The accidental or hostile exposure of individuals to ionizing irradiation is of great public and military concern. Radiation sickness (acute radiation syndrome, or ARS) occurs when the body is exposed to a high dose of penetrating radiation within a short period of time. Systemic infection is one of the serious consequences of ARS. There is a direct relation between the magnitude of radiation exposure and the risk of developing infection. The risk of systemic infection is higher whenever there is a combined injury such as burn or trauma. Ionizing radiation enhances infection by allowing translocation of oral and gastrointestinal flora, and reducing the threshold of sepsis due to endogenous and exogenous microorganisms. The potential for concomitant accidental or terrorism-related exposure to bio-terrorism agents such as anthrax and radiation also exists.

This site is made of a home page that presents new developments and updates on the management of acute radiation syndrome including concomitant exposure to radiation and anthrax. Separate pages are dedicated to the treatment modalities.

Supportive Care


Regardless of the type of radiation involved, supportive therapy will be of central importance to minimizing the morbidity and mortality of patients with significant whole body exposure. Before or shortly after this therapy is initiated, a baseline history regarding the source of radiation, the duration of exposure, the interval between exposure and presentation, and the physical property of the radioactive compounds (e.g., solid, liquid, particulate) should be obtained. ( Reeves GI. Medical implications of enhanced radiation weapons. Mil Med. 2010 ;175: 964 ) The review of systems and physical examination should be as complete as possible but particularly focused on the earlier reacting organ systems such as the skin, hematopoietic, gastrointestinal, and neurovascular systems.

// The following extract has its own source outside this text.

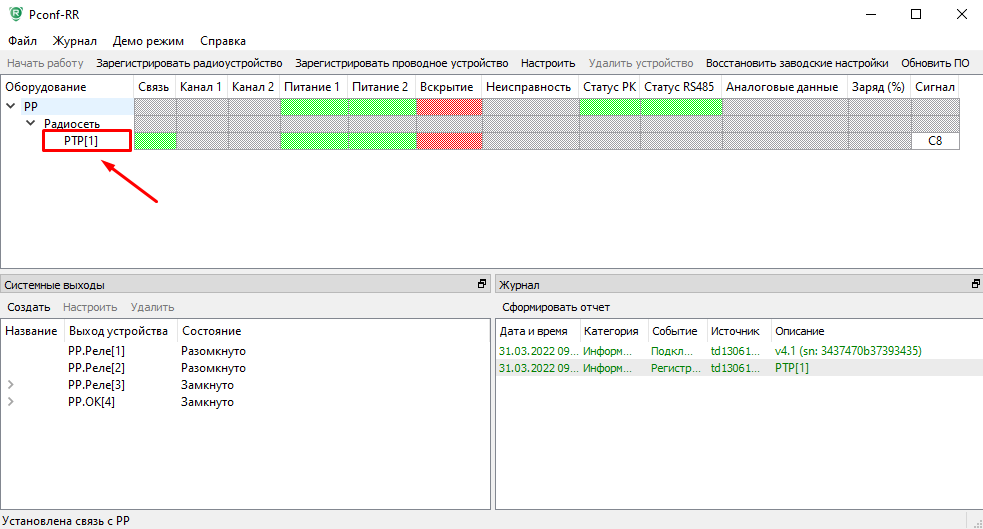The height and width of the screenshot is (529, 983).
Task: Click the Pconf-RR application icon in title bar
Action: (x=13, y=15)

Once the patient has been medically stabilized and decontaminated, and appropriate samples have been obtained for biological dosimetry, attention can be aimed at addressing the first symptoms likely to occur during the prodromal phase such as nausea, vomiting, and diarrhea. Treatment of these early manifestations of ARS may range from minimal intervention to the use of parenteral fluids and anti-emetic agents such as ondansetron (Zofran) or granisetron (Kytril) at dosages commonly used during radiotherapy (for pediatric patients, 0.15 mg per kg per dose every 4 hours and 10mcg/kg/dose once a day to twice a day, respectively) (Anonymous, Physicians’ Desk Reference, 2011 ). Anti-emetics may be contraindicated initially, however, particularly if catharsis is deemed necessary for internal decontamination. During the first day, it is important to remember that the focus should not only be on treating these acute symptoms, but also systematically recording them in an attempt to estimate the dose involved. Particularly when combined with biodosimetry, the time to onset of these clinical symptoms will be useful in determining prognosis as well as the extent of the supportive care that may be needed much later in the clinical course. (Bland SA. Mass casualty management for radiological and nuclear incidents. J R Army Med Corps. 2004;150 (3 Suppl 1):27).

Nutrition:  Maintenance of adequate nutrition is important to counter the catabolic effects of radiation and allow healing and recovery. Oral feeding is preferred if possible to maintain functioning of the intestinal mucosa and reduce risk of infection from parenteral feeding. If the patient is not able to tolerate oral feedings or if fluid loss is profound due to diarrhea, parenteral feeding may be necessary.





Hematopoietic Syndrome:  The main focus of supportive therapy in patients with survivable exposures between 1 and 8 Gray will eventually center around the hematopoietic syndrome. These hematologic manifestations may not become clinically apparent until after a 2 to 4 week latent period.